More than 510 of Utah’s 602 cases are in people who were unvaccinated against measles before they were infected.
Only around 10 percent of patients had received at least one dose of the measles, mumps and rubella vaccine, state health officials told The Tribune.
Part of the reason people still aren’t vaccinated is misinformation about the severity of illness from measles.
State epidemiologist Dr. Leisha Nolen told reporters she had visited a southern Utah community hit hard by the illness and sought to dispel the myth that the measles is a mild infection, according to The Salt Lake Tribune.

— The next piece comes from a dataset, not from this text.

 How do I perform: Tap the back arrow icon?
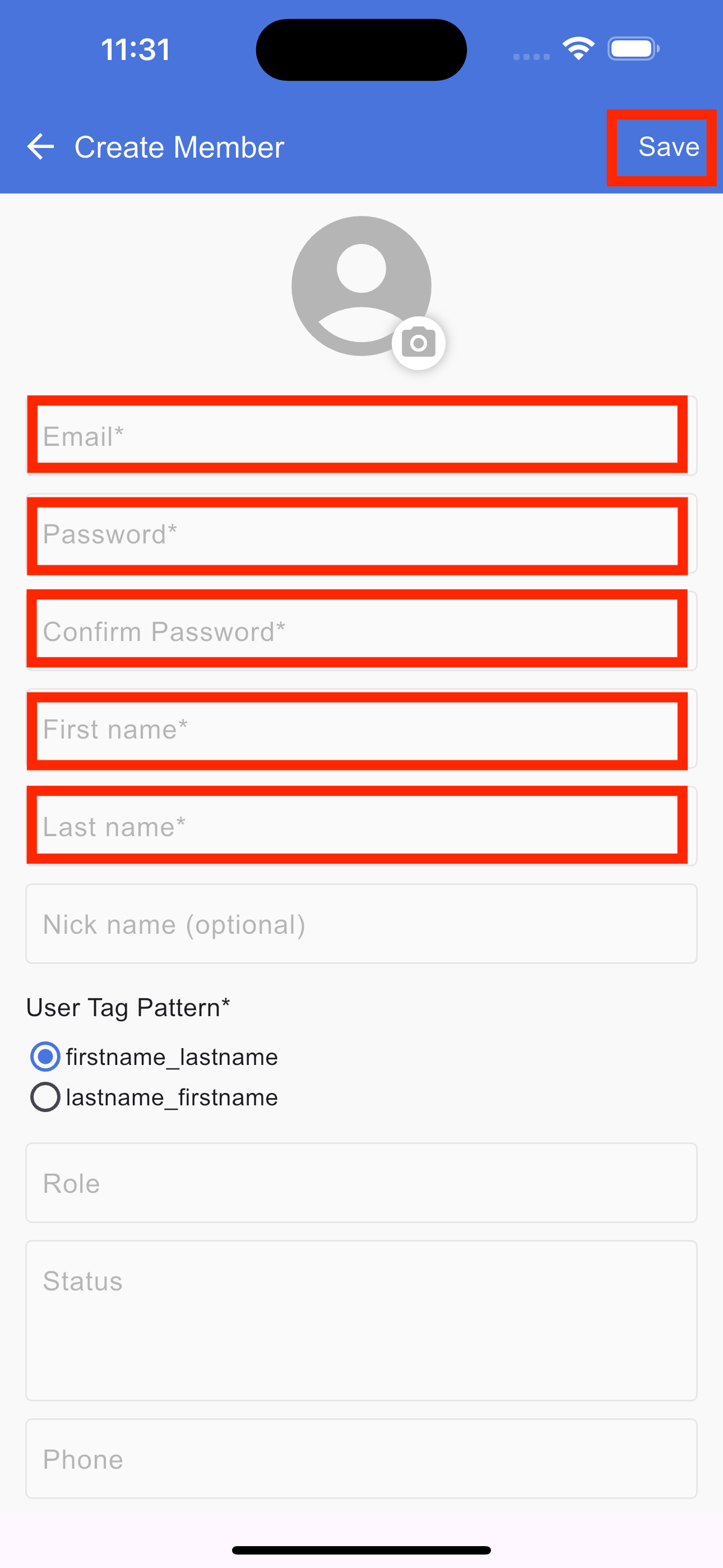[x=41, y=147]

“Over and over again, what I heard from these people who had measles, as well as the providers, was that measles is so much worse than what they expected,” Nolen said. “It is not a mild infection, it is not a mild virus, it is severe illness.”

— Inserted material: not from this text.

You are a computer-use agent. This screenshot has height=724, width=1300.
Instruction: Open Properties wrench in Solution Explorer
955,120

In Salt Lake City, where most of Utah’s population resides, 14 percent of cases require hospitalization, Nicholas Rupp, with the Salt Lake County Health Department, told KSL TV 5.
“You think you have a sniffle, a little fever, headache, runny nose,” Rupp said. “You don’t get that telltale measles rash until sometimes day three or four.”

However, the best way to protect yourself from the measles virus is getting vaccinated and two doses of the vaccine offer 97 percent protection from infection, the CDC says.
That’s why Utah requires that public school students have two doses of the vaccine.
However, parents are allowed to opt out of those requirements for personal, religious or medical reasons, and politicians in Utah introduced now struck-down legislation to make that process even easier.
Utah’s non-medical exemption rate among young children – one of the most vulnerable groups for severe infection – is already higher than the national average, according to the Johns Hopkins Bloomberg School of Public Health.
Last year, it rose to second in the nation, but Idaho and Wisconsin are now the states with the lowest rate of measles vaccination among kindergarteners, a CDC map shows.
Overall, measles vaccination rates need to be above about 95 percent to stop the spread of the virus.
Of the 1,748 cases nationwide, 92 percent of the patients were unvaccinated, according to federal data, four percent of whom had either just one vaccine dose or a breakthrough infection.
Fortunately, the number of weekly cases has fallen since the beginning of the year. There were 295 reported during the week of January 11 and just 10 reported for the week of April 12.